Dataset entries:
┌──

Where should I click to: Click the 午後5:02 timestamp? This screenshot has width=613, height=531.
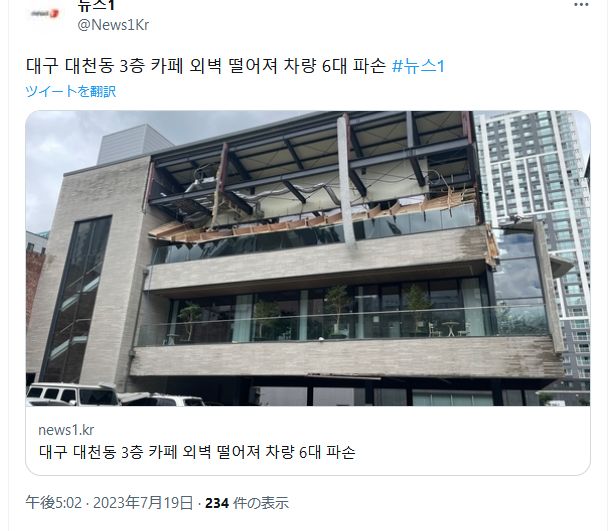pos(54,503)
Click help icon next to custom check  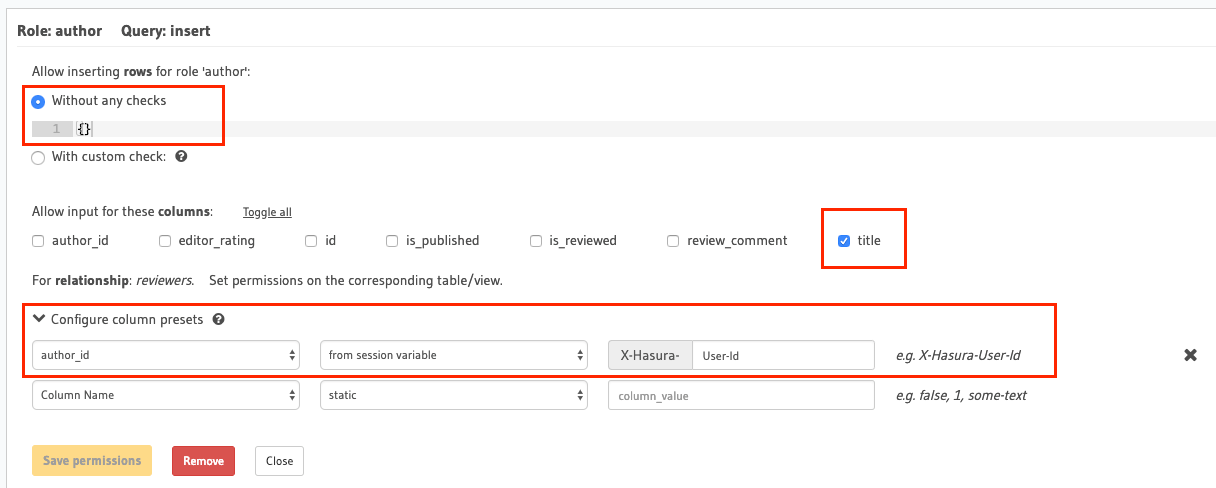(x=181, y=157)
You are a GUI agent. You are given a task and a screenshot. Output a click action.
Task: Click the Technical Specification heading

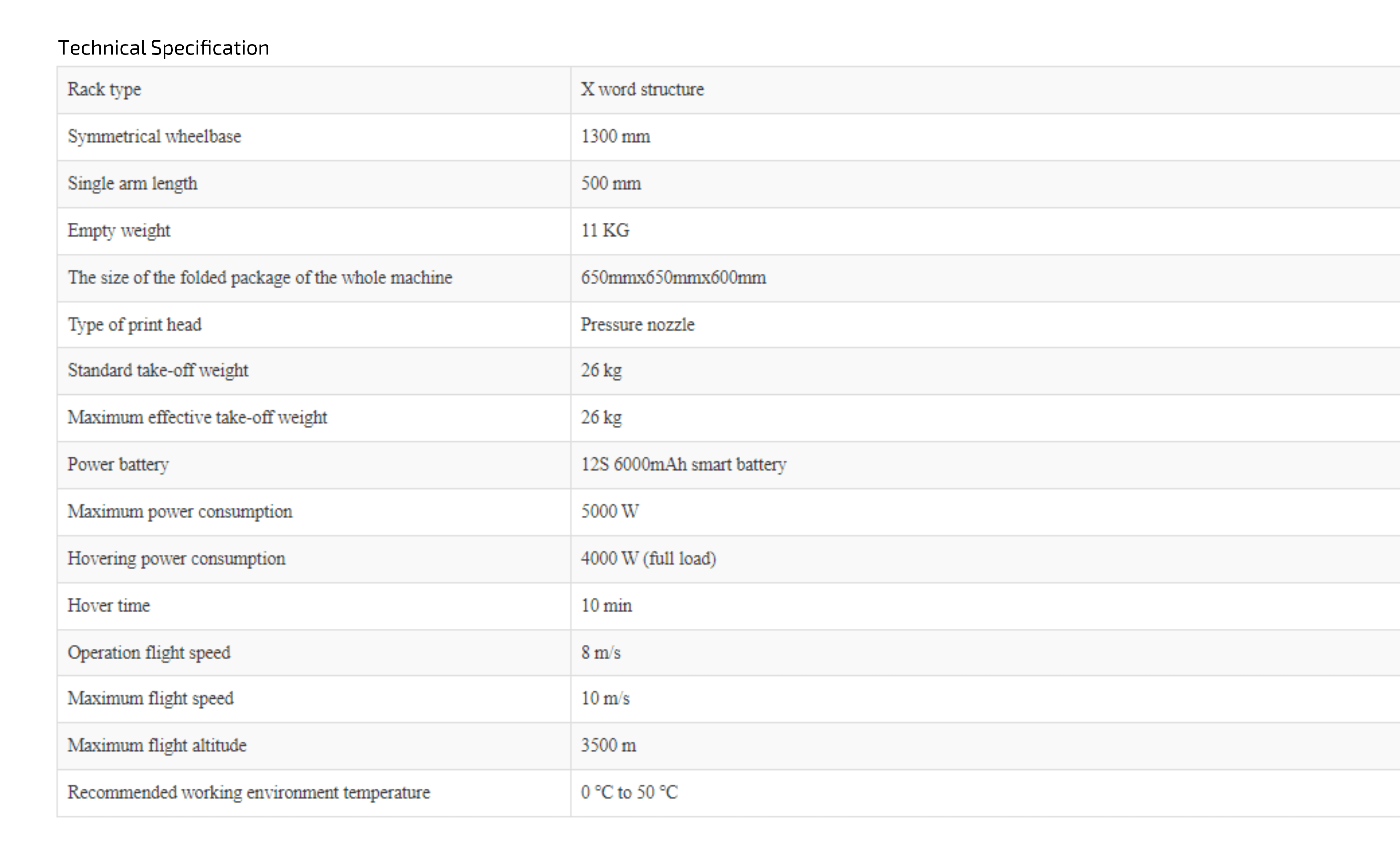(164, 48)
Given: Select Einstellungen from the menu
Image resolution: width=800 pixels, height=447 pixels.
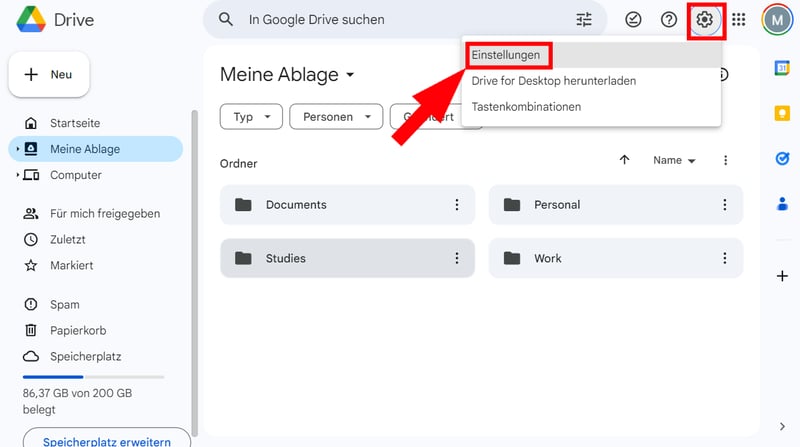Looking at the screenshot, I should (506, 55).
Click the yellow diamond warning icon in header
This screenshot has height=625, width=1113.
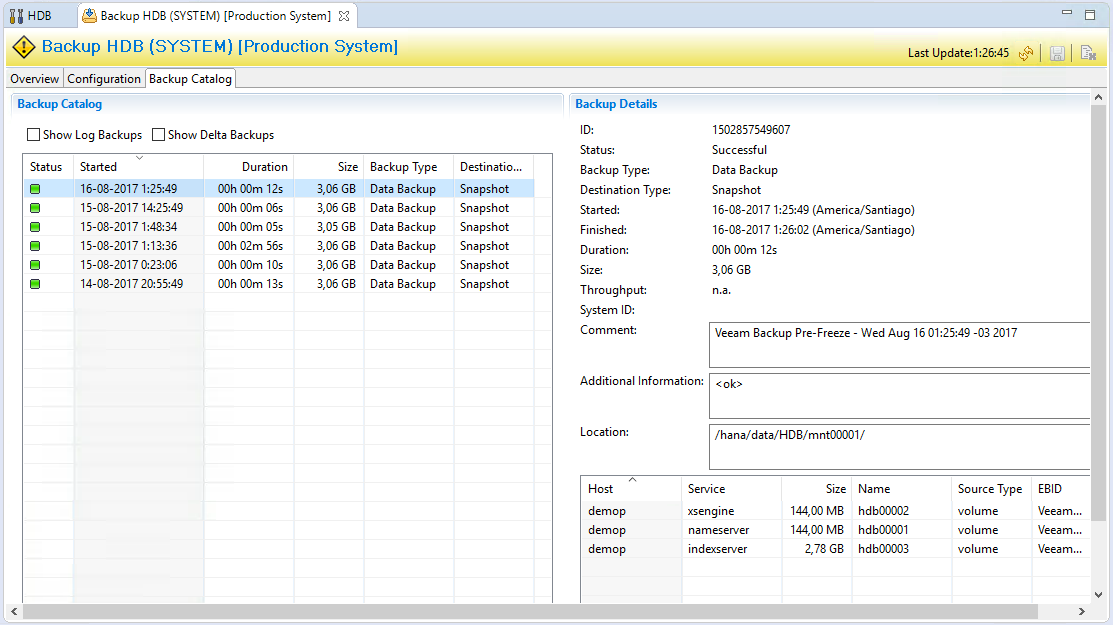[x=23, y=48]
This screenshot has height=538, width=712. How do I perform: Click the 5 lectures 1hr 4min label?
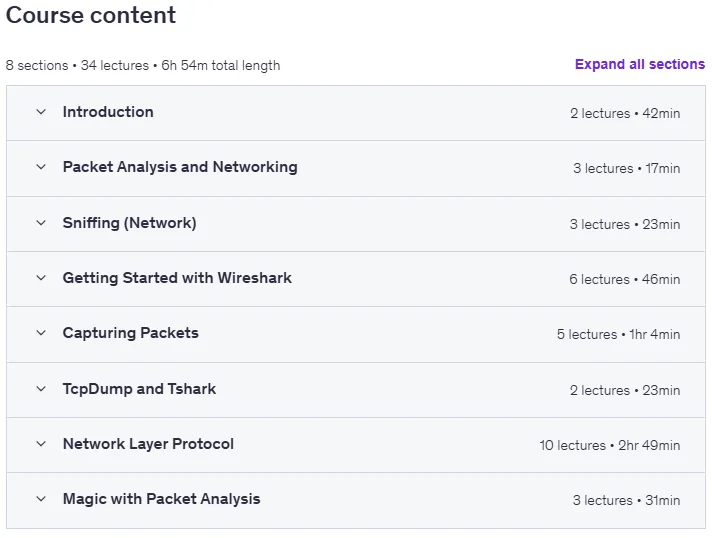point(618,335)
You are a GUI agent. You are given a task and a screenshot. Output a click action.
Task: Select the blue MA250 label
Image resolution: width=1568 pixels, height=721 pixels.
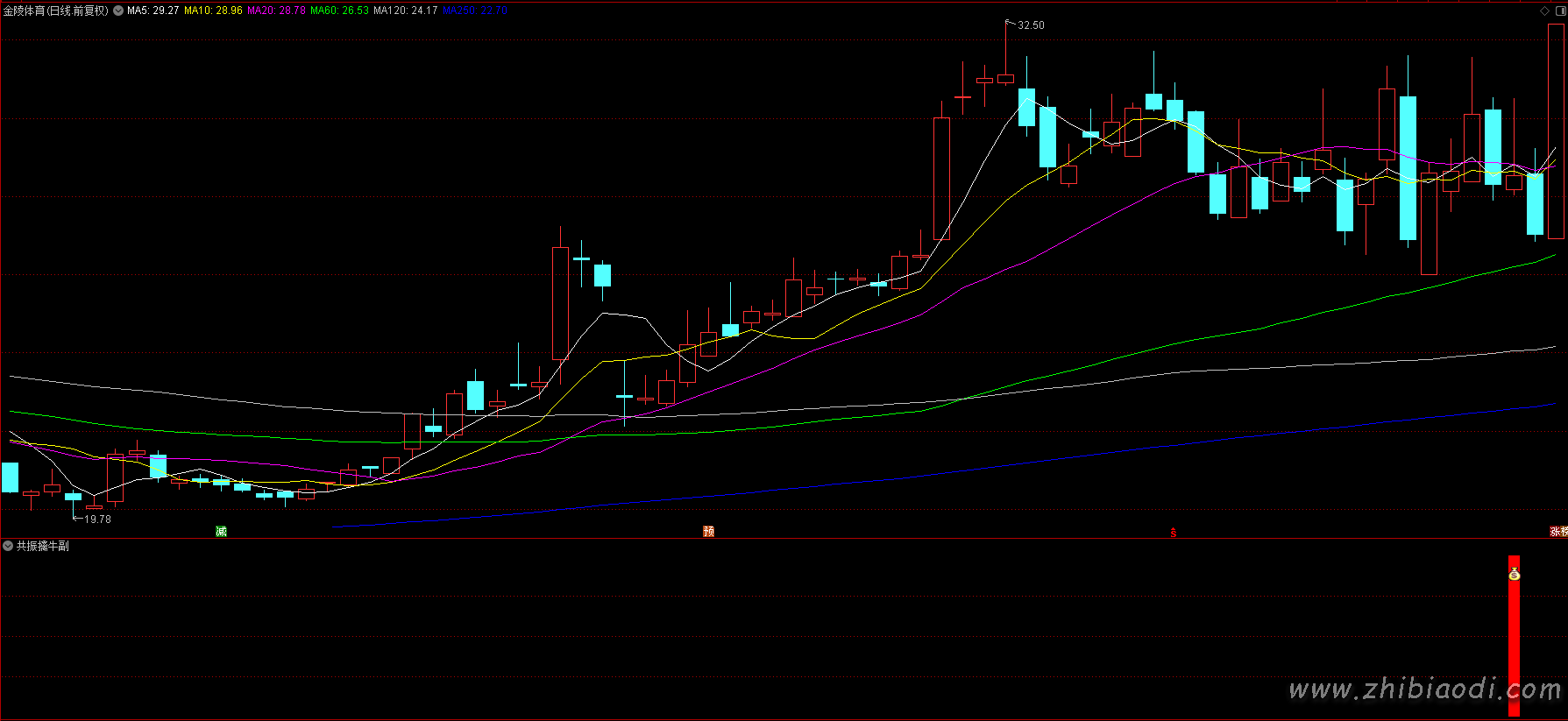tap(474, 11)
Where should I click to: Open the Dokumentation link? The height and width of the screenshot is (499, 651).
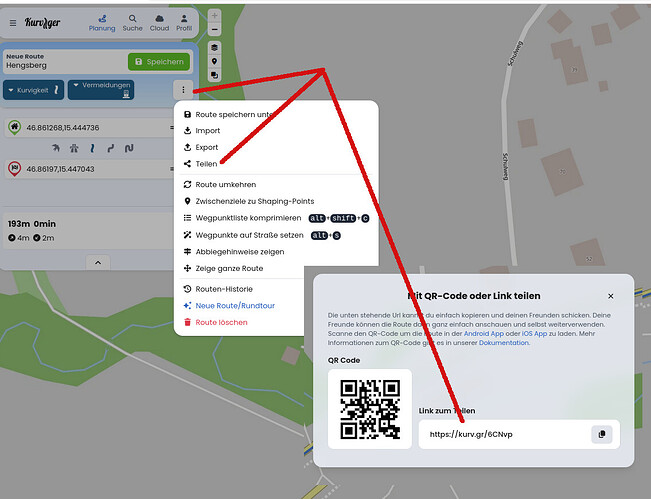click(x=505, y=342)
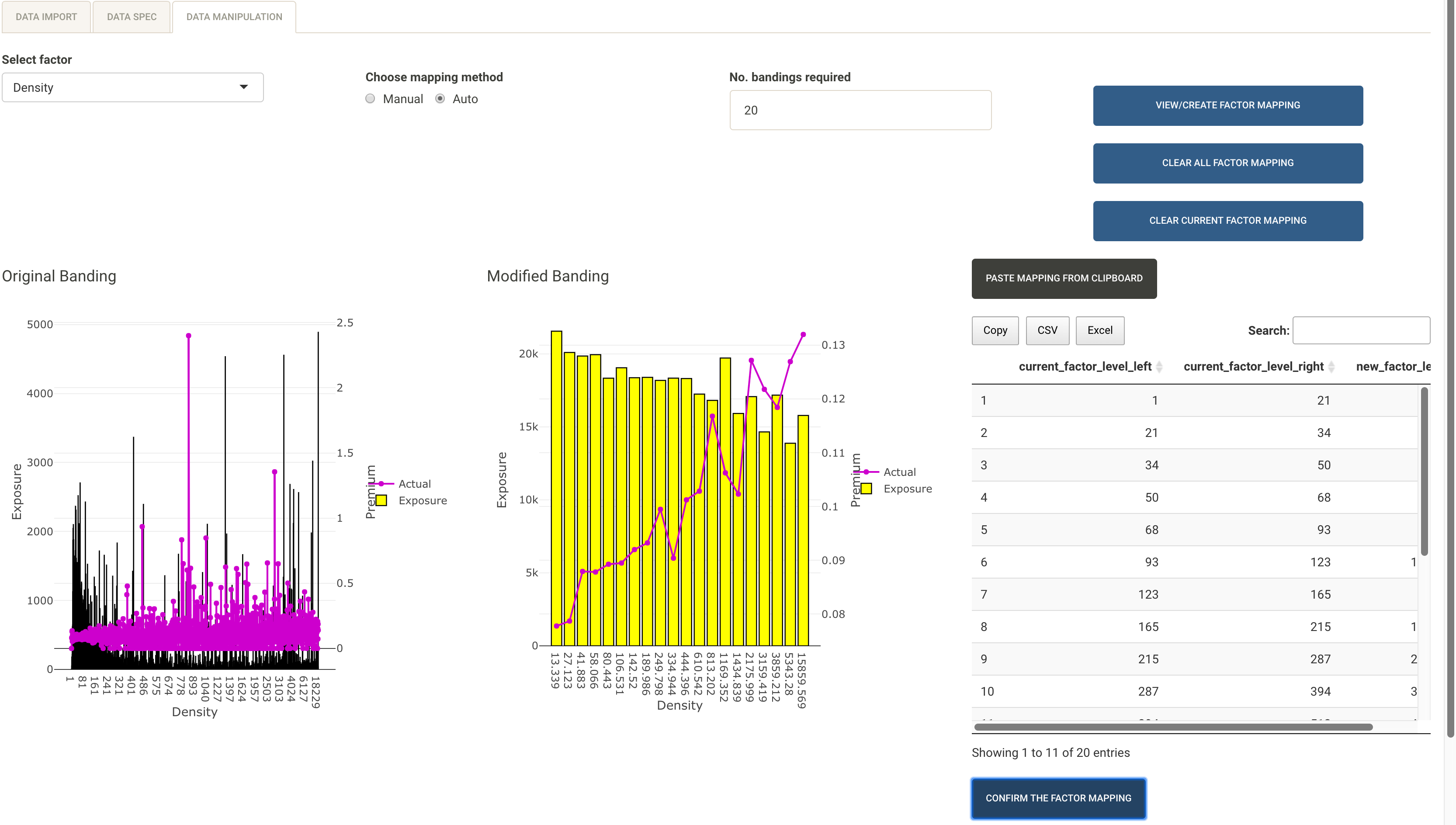
Task: Click CONFIRM THE FACTOR MAPPING button
Action: point(1058,798)
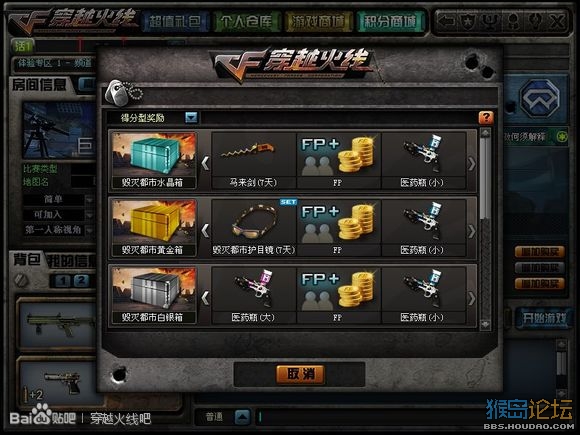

└──

Pull out the entries word for word, from the line containing "This screenshot has height=538, width=712." through the end of the entries. Omit the pictures.

SOLUTION FOR THIS TASK:
This screenshot has height=538, width=712. How do I perform: Click the 5 lectures 1hr 4min label?
point(618,335)
You are a GUI agent. You are given a task and a screenshot. Output a click action.
Task: Select the blue MA250 label
Image resolution: width=1568 pixels, height=721 pixels.
tap(474, 11)
Where should I click to: Open the Dokumentation link? The height and width of the screenshot is (499, 651).
click(x=505, y=342)
Task: Click CONFIRM THE FACTOR MAPPING button
Action: point(1058,798)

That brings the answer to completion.